Honestly, I don't want to view her as a person with depression but I don't want to ignore her either. Please give me a rough overview of depression (I couldn't understand a word wikipedia said other than 'sad' 'depression' 'sometimes suicidal') and how to encourage her to come back for choir.
I don't really have any advice for you how to deal with it, because it's not something that you can really deal with or get her out of it. Depression is a very deep wound in someone's psyche, and it requires a lot of work to overcome. Encouragement doesn't really affect it that much, and if you did manage to convince her, she'd probably be very reluctant in it anyway.
Given your social anxiety, this should be easy for you to picture if it's described in the right way, and I'll try my best to do that.
I think the best way to try to understand depression is to try to think to the saddest moment in your life.
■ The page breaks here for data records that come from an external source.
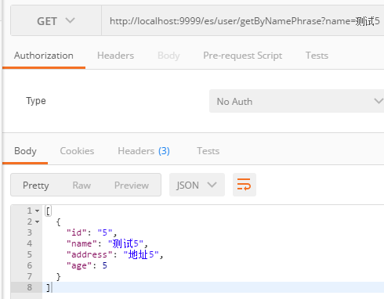
Task: Select the Authorization tab
Action: tap(44, 56)
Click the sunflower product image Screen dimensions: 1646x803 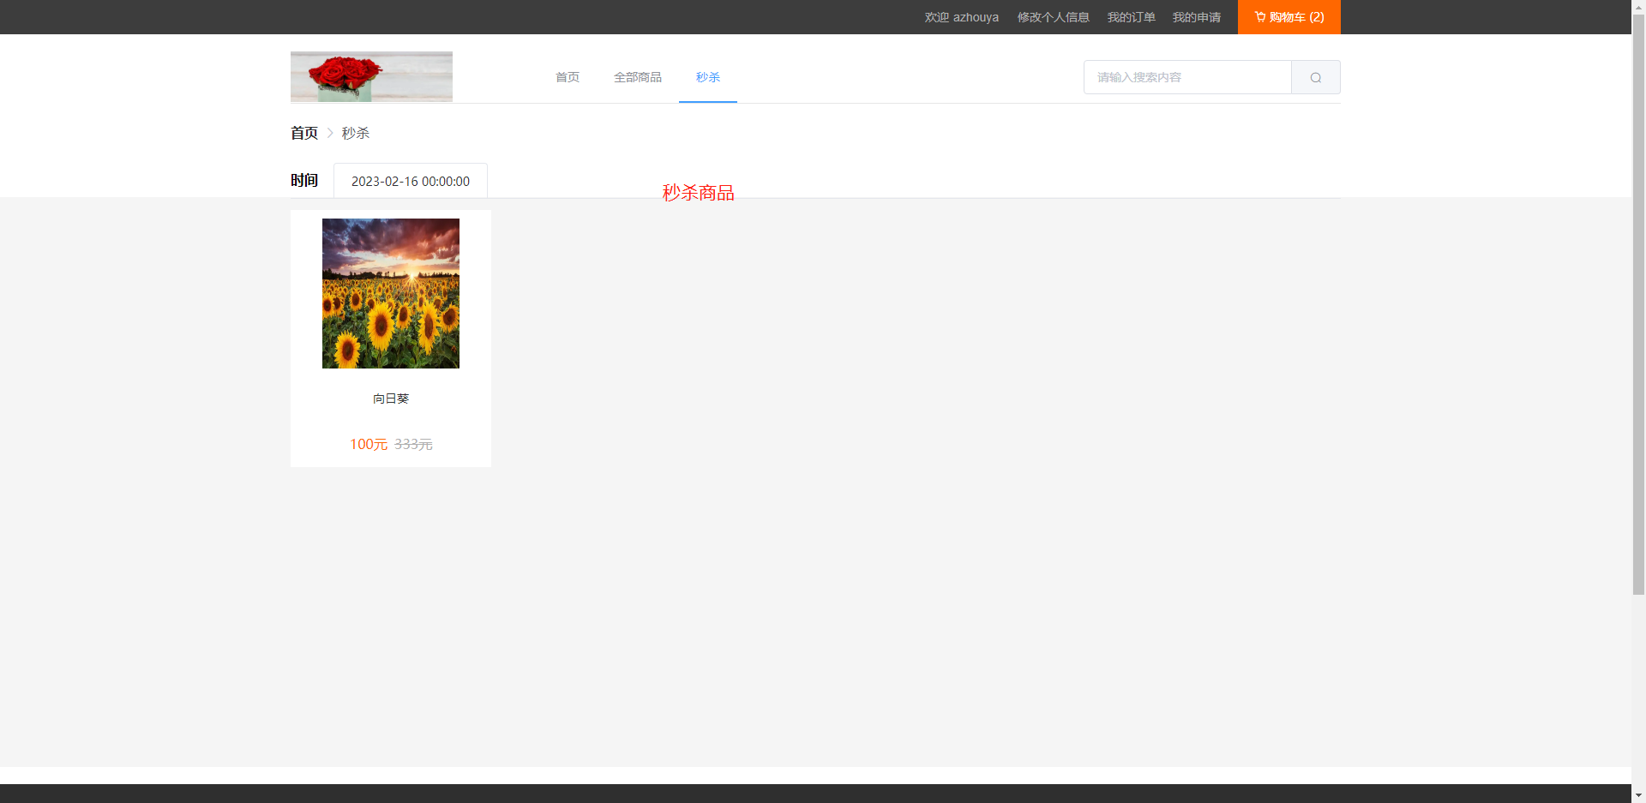pos(390,292)
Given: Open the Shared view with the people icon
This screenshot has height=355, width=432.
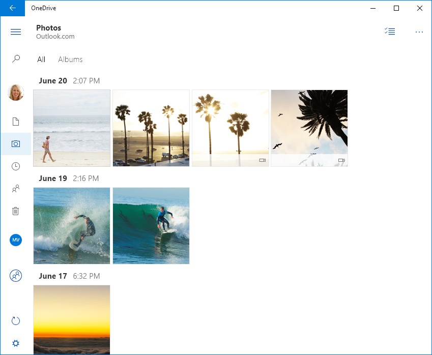Looking at the screenshot, I should 15,188.
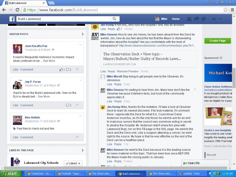Image resolution: width=236 pixels, height=177 pixels.
Task: Expand the Liked By This Page section
Action: coord(83,150)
Combine that with a feeling of unease and uncertainty. Add the tension placed on you to live a happy life and whatever other expectations that are placed on you. Add in whatever other mental issues you have and whatever stress you have in your everyday life that you feel. Your hope is drained and mostly nonexistent. You have an empty feeling, like you're missing something important. You don't enjoy the things that you used to enjoy. You become anxious. You become disinterested in the world and the important things in life, like friends and family.
You have an anchor attached to your heart, and its sinking into your chest.
Now imagine, you come home from a night out with friends. You had a good time with them. It was really enjoyable. You went to a movie, had a few laughs, and went out to eat before calling it a night and going back home. When you get home, there's someone there waiting for you. It's the embodiment of all of those feelings. This person is someone you're familiar with. He's been a "friend" of yours for what seems like your whole life. He likes being around you, but you don't like being around him. Being around him makes you sad. Being around him gives you all of those feelings of hopelessness and dread that I described above.
Now imagine that friend being around you all the time, everywhere, sitting in the corner of the room. When you look at him, those feelings come to you. You try not to look at him, but something draws you toward him when you aren't distracted by something else. And when you are distracted by something else, the urge to look is still present in your mind. You try to fight it, but it becomes overwhelming, and you eventually look.
It's kind of like that. A persistent, overwhelming negative aura that consumes your innermost thoughts. It makes you second guess everything. It makes you look at yourself poorly. It affects your self-esteem, and lowers your self-worth. You start to feel like a burden to those around you, because you don't see any value in yourself, so how could anyone else see any value in you?